- Extracted entries:

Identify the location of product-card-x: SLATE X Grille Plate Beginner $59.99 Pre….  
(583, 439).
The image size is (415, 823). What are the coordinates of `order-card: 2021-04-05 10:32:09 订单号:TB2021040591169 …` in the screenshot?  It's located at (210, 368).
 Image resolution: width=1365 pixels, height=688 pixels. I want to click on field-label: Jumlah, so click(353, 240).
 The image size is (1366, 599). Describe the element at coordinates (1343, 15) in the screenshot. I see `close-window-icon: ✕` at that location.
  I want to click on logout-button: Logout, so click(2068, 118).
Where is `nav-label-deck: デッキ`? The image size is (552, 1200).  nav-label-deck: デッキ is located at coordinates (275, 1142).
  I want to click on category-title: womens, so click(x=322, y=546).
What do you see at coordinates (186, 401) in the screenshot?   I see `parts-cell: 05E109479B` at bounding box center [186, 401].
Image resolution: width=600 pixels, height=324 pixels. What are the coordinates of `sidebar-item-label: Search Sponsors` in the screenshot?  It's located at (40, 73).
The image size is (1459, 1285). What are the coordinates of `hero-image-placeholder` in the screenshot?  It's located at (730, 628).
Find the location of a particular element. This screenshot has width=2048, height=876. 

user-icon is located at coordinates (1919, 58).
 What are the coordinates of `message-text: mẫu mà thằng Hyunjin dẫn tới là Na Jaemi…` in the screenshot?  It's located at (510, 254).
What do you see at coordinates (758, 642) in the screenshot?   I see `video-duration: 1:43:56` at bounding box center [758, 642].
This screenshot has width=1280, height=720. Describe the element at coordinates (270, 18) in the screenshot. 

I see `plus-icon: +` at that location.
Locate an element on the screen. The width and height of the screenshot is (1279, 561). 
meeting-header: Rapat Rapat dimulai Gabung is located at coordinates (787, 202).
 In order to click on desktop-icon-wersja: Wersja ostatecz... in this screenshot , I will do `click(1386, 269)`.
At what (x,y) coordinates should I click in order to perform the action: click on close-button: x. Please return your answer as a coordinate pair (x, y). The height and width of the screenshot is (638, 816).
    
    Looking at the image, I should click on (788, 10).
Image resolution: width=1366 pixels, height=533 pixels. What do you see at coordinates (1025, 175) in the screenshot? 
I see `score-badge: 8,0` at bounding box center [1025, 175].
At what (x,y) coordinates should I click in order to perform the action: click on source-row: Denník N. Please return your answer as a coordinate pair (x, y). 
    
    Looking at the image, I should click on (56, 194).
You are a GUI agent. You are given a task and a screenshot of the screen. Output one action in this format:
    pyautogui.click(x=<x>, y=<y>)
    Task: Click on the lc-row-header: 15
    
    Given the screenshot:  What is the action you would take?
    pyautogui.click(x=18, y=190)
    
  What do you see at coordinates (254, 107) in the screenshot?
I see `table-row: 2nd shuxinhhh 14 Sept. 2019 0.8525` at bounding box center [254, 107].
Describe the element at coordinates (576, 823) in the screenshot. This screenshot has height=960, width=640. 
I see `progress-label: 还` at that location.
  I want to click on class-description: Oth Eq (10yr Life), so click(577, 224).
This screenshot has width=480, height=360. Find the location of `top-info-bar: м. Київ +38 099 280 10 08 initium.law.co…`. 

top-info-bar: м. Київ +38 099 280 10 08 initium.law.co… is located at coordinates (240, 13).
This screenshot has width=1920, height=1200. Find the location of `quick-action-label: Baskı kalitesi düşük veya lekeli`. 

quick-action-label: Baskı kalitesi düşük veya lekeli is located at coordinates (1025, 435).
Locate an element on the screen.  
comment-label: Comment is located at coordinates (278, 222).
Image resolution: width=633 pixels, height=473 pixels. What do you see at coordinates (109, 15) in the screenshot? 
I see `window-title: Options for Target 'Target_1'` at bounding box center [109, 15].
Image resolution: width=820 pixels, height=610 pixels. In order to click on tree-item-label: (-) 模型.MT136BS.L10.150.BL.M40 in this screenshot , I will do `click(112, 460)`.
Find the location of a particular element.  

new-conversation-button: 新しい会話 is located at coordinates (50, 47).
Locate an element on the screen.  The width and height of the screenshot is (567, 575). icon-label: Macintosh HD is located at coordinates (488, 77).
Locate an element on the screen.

- About this task:
Output all of the lines above, reproduced character for character.

- Result of this exercise:
Identify the location of product-card-x: SLATE X Grille Plate Beginner $59.99 Pre….  
(583, 439).
The image size is (415, 823). What are the coordinates of `order-card: 2021-04-05 10:32:09 订单号:TB2021040591169 …` in the screenshot?  It's located at (210, 368).
 Image resolution: width=1365 pixels, height=688 pixels. I want to click on field-label: Jumlah, so click(353, 240).
 The image size is (1366, 599). Describe the element at coordinates (1343, 15) in the screenshot. I see `close-window-icon: ✕` at that location.
  I want to click on logout-button: Logout, so click(2068, 118).
Where is `nav-label-deck: デッキ`? The image size is (552, 1200).  nav-label-deck: デッキ is located at coordinates (275, 1142).
  I want to click on category-title: womens, so click(x=322, y=546).
What do you see at coordinates (186, 401) in the screenshot?   I see `parts-cell: 05E109479B` at bounding box center [186, 401].
Image resolution: width=600 pixels, height=324 pixels. What are the coordinates of `sidebar-item-label: Search Sponsors` in the screenshot?  It's located at (40, 73).
The image size is (1459, 1285). What are the coordinates of `hero-image-placeholder` in the screenshot?  It's located at (730, 628).
Find the location of a particular element. This screenshot has width=2048, height=876. 

user-icon is located at coordinates (1919, 58).
 What are the coordinates of `message-text: mẫu mà thằng Hyunjin dẫn tới là Na Jaemi…` in the screenshot?  It's located at (510, 254).
What do you see at coordinates (758, 642) in the screenshot?   I see `video-duration: 1:43:56` at bounding box center [758, 642].
This screenshot has width=1280, height=720. Describe the element at coordinates (270, 18) in the screenshot. 

I see `plus-icon: +` at that location.
Locate an element on the screen. The width and height of the screenshot is (1279, 561). 
meeting-header: Rapat Rapat dimulai Gabung is located at coordinates (787, 202).
 In order to click on desktop-icon-wersja: Wersja ostatecz... in this screenshot , I will do `click(1386, 269)`.
At what (x,y) coordinates should I click in order to perform the action: click on close-button: x. Please return your answer as a coordinate pair (x, y). The height and width of the screenshot is (638, 816).
    
    Looking at the image, I should click on (788, 10).
Image resolution: width=1366 pixels, height=533 pixels. What do you see at coordinates (1025, 175) in the screenshot? 
I see `score-badge: 8,0` at bounding box center [1025, 175].
At what (x,y) coordinates should I click in order to perform the action: click on source-row: Denník N. Please return your answer as a coordinate pair (x, y). 
    
    Looking at the image, I should click on (56, 194).
You are a GUI agent. You are given a task and a screenshot of the screen. Output one action in this format:
    pyautogui.click(x=<x>, y=<y>)
    Task: Click on the lc-row-header: 15
    
    Given the screenshot:  What is the action you would take?
    pyautogui.click(x=18, y=190)
    
  What do you see at coordinates (254, 107) in the screenshot?
I see `table-row: 2nd shuxinhhh 14 Sept. 2019 0.8525` at bounding box center [254, 107].
Describe the element at coordinates (576, 823) in the screenshot. This screenshot has height=960, width=640. 
I see `progress-label: 还` at that location.
  I want to click on class-description: Oth Eq (10yr Life), so click(577, 224).
This screenshot has width=480, height=360. Find the location of `top-info-bar: м. Київ +38 099 280 10 08 initium.law.co…`. 

top-info-bar: м. Київ +38 099 280 10 08 initium.law.co… is located at coordinates (240, 13).
This screenshot has width=1920, height=1200. Find the location of `quick-action-label: Baskı kalitesi düşük veya lekeli`. 

quick-action-label: Baskı kalitesi düşük veya lekeli is located at coordinates (1025, 435).
Locate an element on the screen.  
comment-label: Comment is located at coordinates (278, 222).
Image resolution: width=633 pixels, height=473 pixels. What do you see at coordinates (109, 15) in the screenshot? 
I see `window-title: Options for Target 'Target_1'` at bounding box center [109, 15].
Image resolution: width=820 pixels, height=610 pixels. In order to click on tree-item-label: (-) 模型.MT136BS.L10.150.BL.M40 in this screenshot , I will do `click(112, 460)`.
Find the location of a particular element.  

new-conversation-button: 新しい会話 is located at coordinates (50, 47).
Locate an element on the screen.  The width and height of the screenshot is (567, 575). icon-label: Macintosh HD is located at coordinates (488, 77).
Locate an element on the screen.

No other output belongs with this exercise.